**Texto fornecido**
Datos del trabajo


Título

“A SAUDE NAO DEBATE, NAO DISCUTE CORPOS TRANS”: HISTORIA ORAL DE VIDA E EXPERIENCIAS NO SUS DE TRANSEXUAIS E TRAVESTIS EM UMA CIDADE DO INTERIOR DE SAO PAULO.

Introdução

Travestis e transexuais, apesar de diversas legislações que vêm sendo criadas, ainda encontram inúmeros obstáculos para ter acesso ao sistema de saúde e passam por um processo de estigmatização que acaba por gerar atos de violência e muitas vezes até a morte. Somando-se a isso, essas pessoas são excluídas do convívio social, das instituições de ensino, do mercado de trabalho e também dos serviços de saúde, tendo seus direitos na maioria das vezes negados por completo1. Uma das consequências da transfobia é que travestis e transexuais ainda estão muito distantes dos serviços de saúde, principalmente daqueles oferecidos pelo SUS, e muito desse afastamento se deve à falta de estratégias que tornem o acesso dessa população mais fácil e confortável. Essas pessoas, muitas vezes se automedicam, pois sabem que sofrerão discriminação e preconceito ao chegarem a esses serviços e que possivelmente serão atendidas (os) por profissionais que não possuem qualquer conhecimento sobre as suas especificidades e necessidades1. Há uma escassez preocupante de produções acadêmicas a respeito do universo LGBTT, principalmente no que diz respeito à saúde da população de transexuais e travestis. É, portanto, essencial que se amplie o conhecimento sobre essas questões e que se dissemine tais informações entre a comunidade acadêmica2.

**Partes do exercício**
a) De acordo com o texto fornecido, por que travestis e transexuais muitas vezes se automedicam?
b) Por favor, cite do texto fornecido o trecho que começa com as palavras contendo "Datos del trabajo" e termina com "DE SAO PAULO.".
Os registros são um material independente do texto fornecido.

**Dados extraídos**

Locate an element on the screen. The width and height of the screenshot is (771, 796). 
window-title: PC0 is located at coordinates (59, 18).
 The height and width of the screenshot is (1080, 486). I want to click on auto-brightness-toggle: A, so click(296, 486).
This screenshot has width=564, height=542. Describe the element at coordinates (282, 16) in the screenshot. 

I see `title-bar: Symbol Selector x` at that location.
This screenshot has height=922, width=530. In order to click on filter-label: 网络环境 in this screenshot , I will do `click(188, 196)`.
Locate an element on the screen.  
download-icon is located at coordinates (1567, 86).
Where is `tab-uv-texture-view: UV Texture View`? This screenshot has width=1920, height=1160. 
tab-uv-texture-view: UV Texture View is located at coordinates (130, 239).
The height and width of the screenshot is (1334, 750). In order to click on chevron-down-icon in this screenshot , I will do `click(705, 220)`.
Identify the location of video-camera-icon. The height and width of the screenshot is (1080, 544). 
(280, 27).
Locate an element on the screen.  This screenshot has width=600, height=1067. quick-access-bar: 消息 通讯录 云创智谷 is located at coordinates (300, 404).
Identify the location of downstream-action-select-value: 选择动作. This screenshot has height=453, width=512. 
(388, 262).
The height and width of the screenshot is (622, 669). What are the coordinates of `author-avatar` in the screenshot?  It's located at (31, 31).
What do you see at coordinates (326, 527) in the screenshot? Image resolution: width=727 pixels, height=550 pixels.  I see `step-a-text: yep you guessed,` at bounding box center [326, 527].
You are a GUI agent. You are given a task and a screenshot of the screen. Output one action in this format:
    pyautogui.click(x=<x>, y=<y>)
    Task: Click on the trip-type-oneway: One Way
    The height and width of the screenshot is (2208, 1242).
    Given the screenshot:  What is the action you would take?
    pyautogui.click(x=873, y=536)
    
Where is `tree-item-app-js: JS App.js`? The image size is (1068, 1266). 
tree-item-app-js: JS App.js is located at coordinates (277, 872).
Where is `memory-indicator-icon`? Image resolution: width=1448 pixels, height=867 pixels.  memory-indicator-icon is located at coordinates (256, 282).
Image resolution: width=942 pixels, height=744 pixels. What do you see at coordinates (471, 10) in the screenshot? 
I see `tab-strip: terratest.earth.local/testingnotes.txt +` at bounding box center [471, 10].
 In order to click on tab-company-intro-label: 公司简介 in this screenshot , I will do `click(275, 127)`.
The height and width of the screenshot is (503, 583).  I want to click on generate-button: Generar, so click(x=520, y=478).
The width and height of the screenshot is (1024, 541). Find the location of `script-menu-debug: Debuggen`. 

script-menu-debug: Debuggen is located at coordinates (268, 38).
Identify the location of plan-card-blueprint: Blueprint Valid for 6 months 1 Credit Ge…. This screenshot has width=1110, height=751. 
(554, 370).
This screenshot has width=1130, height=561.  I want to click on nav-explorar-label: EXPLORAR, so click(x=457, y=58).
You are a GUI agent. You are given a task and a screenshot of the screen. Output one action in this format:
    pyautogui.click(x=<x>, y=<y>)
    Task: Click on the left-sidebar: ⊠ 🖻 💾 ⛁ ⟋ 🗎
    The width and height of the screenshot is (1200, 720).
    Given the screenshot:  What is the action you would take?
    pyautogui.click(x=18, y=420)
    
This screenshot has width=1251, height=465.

**Respostas**
a) Porque sabem que sofrerão discriminação e preconceito ao chegarem aos serviços de saúde e que possivelmente serão atendidas por profissionais sem qualquer conhecimento sobre suas especificidades e necessidades.

b)
Datos del trabajo


Título

“A SAUDE NAO DEBATE, NAO DISCUTE CORPOS TRANS”: HISTORIA ORAL DE VIDA E EXPERIENCIAS NO SUS DE TRANSEXUAIS E TRAVESTIS EM UMA CIDADE DO INTERIOR DE SAO PAULO.